Excerpts from a dataset
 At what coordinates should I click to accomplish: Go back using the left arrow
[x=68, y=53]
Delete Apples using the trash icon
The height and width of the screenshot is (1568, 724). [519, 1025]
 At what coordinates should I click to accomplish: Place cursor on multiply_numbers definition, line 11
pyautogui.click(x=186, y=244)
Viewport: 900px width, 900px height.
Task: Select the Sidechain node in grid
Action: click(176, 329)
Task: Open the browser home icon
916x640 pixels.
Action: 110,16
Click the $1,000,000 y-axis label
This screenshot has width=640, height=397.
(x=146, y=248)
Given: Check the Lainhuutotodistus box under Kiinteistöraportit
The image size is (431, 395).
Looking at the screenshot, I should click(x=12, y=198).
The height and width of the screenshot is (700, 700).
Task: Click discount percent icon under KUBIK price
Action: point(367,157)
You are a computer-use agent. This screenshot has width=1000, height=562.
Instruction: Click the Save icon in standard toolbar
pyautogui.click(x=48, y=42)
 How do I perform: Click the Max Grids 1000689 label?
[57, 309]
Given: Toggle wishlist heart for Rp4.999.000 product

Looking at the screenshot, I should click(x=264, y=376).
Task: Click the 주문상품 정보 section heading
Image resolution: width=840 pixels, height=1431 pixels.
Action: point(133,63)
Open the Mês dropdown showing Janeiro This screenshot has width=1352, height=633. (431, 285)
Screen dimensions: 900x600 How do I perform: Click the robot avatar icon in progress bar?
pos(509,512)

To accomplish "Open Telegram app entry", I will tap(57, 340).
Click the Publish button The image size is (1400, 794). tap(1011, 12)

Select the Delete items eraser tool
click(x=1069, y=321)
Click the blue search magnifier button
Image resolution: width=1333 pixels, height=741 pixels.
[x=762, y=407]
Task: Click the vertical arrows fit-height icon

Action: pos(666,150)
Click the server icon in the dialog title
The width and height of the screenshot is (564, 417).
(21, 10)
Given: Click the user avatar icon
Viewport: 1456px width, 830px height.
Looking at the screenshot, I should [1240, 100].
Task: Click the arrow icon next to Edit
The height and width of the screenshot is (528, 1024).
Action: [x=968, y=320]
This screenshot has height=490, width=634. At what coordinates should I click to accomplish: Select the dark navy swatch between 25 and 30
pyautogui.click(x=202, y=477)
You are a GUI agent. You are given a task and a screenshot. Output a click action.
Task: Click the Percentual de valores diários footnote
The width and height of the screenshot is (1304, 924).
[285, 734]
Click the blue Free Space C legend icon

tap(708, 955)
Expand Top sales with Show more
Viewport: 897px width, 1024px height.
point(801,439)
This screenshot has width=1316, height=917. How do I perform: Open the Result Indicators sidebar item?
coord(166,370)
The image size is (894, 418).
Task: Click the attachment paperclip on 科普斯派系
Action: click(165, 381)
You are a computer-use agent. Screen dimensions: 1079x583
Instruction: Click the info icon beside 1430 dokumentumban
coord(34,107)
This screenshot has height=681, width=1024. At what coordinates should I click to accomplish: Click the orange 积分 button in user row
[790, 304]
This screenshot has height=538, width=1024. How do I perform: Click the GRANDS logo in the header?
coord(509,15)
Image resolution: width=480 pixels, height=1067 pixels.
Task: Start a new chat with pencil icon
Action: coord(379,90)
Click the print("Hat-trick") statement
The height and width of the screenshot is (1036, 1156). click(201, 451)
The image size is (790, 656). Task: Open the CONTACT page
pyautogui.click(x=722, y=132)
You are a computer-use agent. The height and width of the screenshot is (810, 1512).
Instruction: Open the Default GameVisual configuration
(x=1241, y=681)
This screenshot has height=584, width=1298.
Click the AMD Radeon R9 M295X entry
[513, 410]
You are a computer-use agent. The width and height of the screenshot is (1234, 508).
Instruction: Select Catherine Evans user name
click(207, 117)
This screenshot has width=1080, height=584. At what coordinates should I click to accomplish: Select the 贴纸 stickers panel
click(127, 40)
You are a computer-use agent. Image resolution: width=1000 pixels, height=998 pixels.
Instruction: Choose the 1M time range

- [Action item]:
An exact copy of the lines from the one with "This screenshot has width=1080, height=584." through the final line of the entries is the whole answer.

- [Answer section]:
This screenshot has width=1080, height=584. At what coordinates should I click to accomplish: Select the 贴纸 stickers panel
click(127, 40)
You are a computer-use agent. Image resolution: width=1000 pixels, height=998 pixels.
Instruction: Choose the 1M time range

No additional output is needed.